(Records contained in a dataset)
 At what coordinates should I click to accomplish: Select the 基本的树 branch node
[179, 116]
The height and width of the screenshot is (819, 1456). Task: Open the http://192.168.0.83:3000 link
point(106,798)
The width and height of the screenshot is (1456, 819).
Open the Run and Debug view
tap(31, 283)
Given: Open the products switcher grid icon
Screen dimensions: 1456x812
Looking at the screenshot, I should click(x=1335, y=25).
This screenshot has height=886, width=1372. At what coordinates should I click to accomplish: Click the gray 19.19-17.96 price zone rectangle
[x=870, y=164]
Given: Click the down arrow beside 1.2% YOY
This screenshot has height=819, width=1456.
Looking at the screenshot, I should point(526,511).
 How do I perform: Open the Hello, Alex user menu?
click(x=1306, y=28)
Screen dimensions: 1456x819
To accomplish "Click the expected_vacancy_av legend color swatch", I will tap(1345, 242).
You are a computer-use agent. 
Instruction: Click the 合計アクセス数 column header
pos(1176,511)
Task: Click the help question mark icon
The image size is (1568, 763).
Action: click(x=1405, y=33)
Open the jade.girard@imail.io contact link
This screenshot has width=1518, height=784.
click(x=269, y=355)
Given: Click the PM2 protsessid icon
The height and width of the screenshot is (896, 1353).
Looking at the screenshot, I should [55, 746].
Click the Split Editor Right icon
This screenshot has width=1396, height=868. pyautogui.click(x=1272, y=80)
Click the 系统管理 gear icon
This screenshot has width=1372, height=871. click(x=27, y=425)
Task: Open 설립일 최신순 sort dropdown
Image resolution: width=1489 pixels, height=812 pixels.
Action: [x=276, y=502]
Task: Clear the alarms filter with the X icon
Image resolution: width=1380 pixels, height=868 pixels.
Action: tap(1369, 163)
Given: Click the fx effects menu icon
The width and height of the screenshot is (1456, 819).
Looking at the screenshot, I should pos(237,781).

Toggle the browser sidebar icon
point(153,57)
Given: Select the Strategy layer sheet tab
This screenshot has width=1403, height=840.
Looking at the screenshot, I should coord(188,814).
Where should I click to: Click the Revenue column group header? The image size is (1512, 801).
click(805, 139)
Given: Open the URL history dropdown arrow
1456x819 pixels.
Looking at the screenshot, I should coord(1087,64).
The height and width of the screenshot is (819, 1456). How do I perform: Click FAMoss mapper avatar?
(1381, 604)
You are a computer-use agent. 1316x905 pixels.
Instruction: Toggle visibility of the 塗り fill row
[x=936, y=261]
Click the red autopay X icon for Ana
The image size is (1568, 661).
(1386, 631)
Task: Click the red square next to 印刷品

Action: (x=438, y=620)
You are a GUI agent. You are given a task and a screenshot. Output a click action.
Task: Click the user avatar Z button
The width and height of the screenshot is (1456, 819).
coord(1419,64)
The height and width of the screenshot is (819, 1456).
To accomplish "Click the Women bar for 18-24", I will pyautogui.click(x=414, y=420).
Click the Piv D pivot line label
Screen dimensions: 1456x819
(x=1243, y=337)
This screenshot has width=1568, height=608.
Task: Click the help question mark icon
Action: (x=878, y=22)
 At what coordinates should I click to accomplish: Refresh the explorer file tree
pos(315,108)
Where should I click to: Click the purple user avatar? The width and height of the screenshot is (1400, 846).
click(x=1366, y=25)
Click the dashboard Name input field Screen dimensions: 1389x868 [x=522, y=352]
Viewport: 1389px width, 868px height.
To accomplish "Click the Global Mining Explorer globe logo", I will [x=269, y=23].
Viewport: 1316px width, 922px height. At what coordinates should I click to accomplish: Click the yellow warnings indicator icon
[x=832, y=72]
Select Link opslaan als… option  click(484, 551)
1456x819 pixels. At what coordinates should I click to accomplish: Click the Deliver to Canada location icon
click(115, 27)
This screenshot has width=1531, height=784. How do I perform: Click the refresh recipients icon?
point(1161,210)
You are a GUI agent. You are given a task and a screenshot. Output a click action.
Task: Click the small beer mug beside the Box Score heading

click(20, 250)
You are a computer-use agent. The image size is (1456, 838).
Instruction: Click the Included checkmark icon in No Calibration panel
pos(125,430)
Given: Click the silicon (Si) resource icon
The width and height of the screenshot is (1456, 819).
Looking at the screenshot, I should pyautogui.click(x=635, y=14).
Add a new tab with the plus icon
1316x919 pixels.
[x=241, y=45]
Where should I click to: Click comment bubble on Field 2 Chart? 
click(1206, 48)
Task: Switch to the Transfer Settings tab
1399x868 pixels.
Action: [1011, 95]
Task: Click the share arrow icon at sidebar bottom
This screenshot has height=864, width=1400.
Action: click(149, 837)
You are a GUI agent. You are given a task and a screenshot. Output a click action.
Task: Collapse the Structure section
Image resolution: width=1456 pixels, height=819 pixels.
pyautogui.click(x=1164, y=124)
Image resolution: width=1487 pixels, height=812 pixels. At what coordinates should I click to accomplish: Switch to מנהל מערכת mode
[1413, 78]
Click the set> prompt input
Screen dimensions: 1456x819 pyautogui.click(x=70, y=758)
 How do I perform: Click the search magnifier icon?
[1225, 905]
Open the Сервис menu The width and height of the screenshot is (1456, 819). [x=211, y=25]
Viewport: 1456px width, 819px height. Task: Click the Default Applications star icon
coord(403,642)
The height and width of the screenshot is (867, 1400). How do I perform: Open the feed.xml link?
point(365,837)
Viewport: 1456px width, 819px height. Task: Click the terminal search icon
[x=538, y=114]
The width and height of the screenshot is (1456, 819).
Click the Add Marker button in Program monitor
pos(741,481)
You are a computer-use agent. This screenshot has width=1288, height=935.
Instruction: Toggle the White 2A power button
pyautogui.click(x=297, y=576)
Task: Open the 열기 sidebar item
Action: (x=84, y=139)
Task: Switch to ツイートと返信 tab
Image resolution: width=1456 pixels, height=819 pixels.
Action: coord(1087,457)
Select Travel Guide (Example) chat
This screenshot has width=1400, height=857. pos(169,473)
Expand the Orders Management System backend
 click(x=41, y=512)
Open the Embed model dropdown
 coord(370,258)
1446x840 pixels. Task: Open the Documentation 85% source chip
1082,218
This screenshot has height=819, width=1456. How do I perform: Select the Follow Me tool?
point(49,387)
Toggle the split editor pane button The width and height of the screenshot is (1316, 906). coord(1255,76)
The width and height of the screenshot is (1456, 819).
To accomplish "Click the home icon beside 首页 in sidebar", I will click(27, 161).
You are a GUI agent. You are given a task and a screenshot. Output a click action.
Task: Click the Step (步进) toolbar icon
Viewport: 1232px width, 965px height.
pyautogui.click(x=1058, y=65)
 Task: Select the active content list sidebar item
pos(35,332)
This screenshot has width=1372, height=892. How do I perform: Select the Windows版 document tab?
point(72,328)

■ Exercise
With the line that contains "How do I perform: Click the search" as the first and the final line of the data as the last, repeat every line in that span exactly.

■ Your response
 How do I perform: Click the search magnifier icon?
[1225, 905]
Open the Сервис menu The width and height of the screenshot is (1456, 819). [x=211, y=25]
Viewport: 1456px width, 819px height. Task: Click the Default Applications star icon
coord(403,642)
The height and width of the screenshot is (867, 1400). How do I perform: Open the feed.xml link?
point(365,837)
Viewport: 1456px width, 819px height. Task: Click the terminal search icon
[x=538, y=114]
The width and height of the screenshot is (1456, 819).
Click the Add Marker button in Program monitor
pos(741,481)
You are a computer-use agent. This screenshot has width=1288, height=935.
Instruction: Toggle the White 2A power button
pyautogui.click(x=297, y=576)
Task: Open the 열기 sidebar item
Action: (x=84, y=139)
Task: Switch to ツイートと返信 tab
Image resolution: width=1456 pixels, height=819 pixels.
Action: coord(1087,457)
Select Travel Guide (Example) chat
This screenshot has width=1400, height=857. pos(169,473)
Expand the Orders Management System backend
 click(x=41, y=512)
Open the Embed model dropdown
 coord(370,258)
1446x840 pixels. Task: Open the Documentation 85% source chip
1082,218
This screenshot has height=819, width=1456. How do I perform: Select the Follow Me tool?
point(49,387)
Toggle the split editor pane button The width and height of the screenshot is (1316, 906). coord(1255,76)
The width and height of the screenshot is (1456, 819).
To accomplish "Click the home icon beside 首页 in sidebar", I will click(27, 161).
You are a GUI agent. You are given a task and a screenshot. Output a click action.
Task: Click the Step (步进) toolbar icon
Viewport: 1232px width, 965px height.
pyautogui.click(x=1058, y=65)
 Task: Select the active content list sidebar item
pos(35,332)
This screenshot has width=1372, height=892. How do I perform: Select the Windows版 document tab?
point(72,328)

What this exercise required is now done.